SOURCE TEXT:
BEGIN

To quote Willy Wonka: “So shines a good deed in a weary world.”

Lots of people have been bagging on lots of governmental entities for my whole life. Whether they want bigger or smaller government, they all have a lot to say about what’s bad in Washington, D.C. Few of those people mention what’s good.

Granted, staffing cuts in mainstream newsrooms mean many of those people don’t have a chance to see some of the brighter deeds that shine through the weary world of bureaucracy.

One such shining moment came Wednesday, when those of us in so-called niche media saw the announcement that scientist, educator and food safety warrior Jim Gorny is leaving his post as vice president for food safety and technology at the Produce Marketing Association to return to government service.

No matter what you think about the U.S. Food and Drug Administration — during the current administration or previous ones — rest assured that Gorny’s new job as senior science adviser for produce safety at FDA is good news for anyone who eats fresh produce in the United States.

I got to know Gorny during my time as a reporter for The Packer newspaper, which covers the fresh produce industry in North America. For my first couple of years at The Packer, Gorny worked for FDA as senior adviser for produce safety at Food Safety and Applied Nutrition.

His presentations and participation in panel discussions at produce industry events were amazing. Gorny’s got chops, as those of us with band experience would say. Few people can clearly communicate complex scientific information to non-eggheads. The beauty of Gorny’s style is that he can speak to researchers as well as real people in a conference hall without anyone feeling like the material is over — or under — their heads.

No doubt part of the foundation for his communication skills is his education. He has multiple degrees in food science and a doctorate in plant biology, which I know means nothing to some people. But he’s also got experience as a researcher/educator and food producer.

During his career, Gorny has been executive director of the Post-Harvest Technology Research and Information Center at the University of California-Davis, senior vice president of food safety and technology for United Fresh Produce Association and the International Fresh-cut Produce Association. He also worked in industry at Pillsbury Green Giant and as general manager of a fresh-cut produce processing plant.

END

TASK SET:
**A)** Answer from the article on Jim Gorny:
(i) What is Gorny's new job title at the FDA?
(ii) Which newspaper did the writer work for as a reporter?
(iii) In what field does Gorny hold a doctorate?
**B)** Repeat the part of the article on Jim Gorny that opens with the words containing "One such shining" and closes with "the United States.".
The data have nothing to do with this work.

DATASET ENTRIES:

BEGIN

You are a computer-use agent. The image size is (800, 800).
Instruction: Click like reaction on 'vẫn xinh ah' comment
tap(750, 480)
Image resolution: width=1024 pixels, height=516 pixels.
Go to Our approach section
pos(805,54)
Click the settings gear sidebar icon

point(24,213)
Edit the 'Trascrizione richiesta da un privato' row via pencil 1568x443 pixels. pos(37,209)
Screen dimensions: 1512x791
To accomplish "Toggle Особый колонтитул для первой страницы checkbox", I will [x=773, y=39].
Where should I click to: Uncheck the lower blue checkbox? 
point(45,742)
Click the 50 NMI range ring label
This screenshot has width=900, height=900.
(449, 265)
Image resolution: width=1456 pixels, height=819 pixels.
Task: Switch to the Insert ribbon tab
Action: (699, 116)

END

EXPECTED RESPONSES:
**A)**
(i) Senior science adviser for produce safety
(ii) The Packer
(iii) Plant biology

**B)**
One such shining moment came Wednesday, when those of us in so-called niche media saw the announcement that scientist, educator and food safety warrior Jim Gorny is leaving his post as vice president for food safety and technology at the Produce Marketing Association to return to government service.

No matter what you think about the U.S. Food and Drug Administration — during the current administration or previous ones — rest assured that Gorny’s new job as senior science adviser for produce safety at FDA is good news for anyone who eats fresh produce in the United States.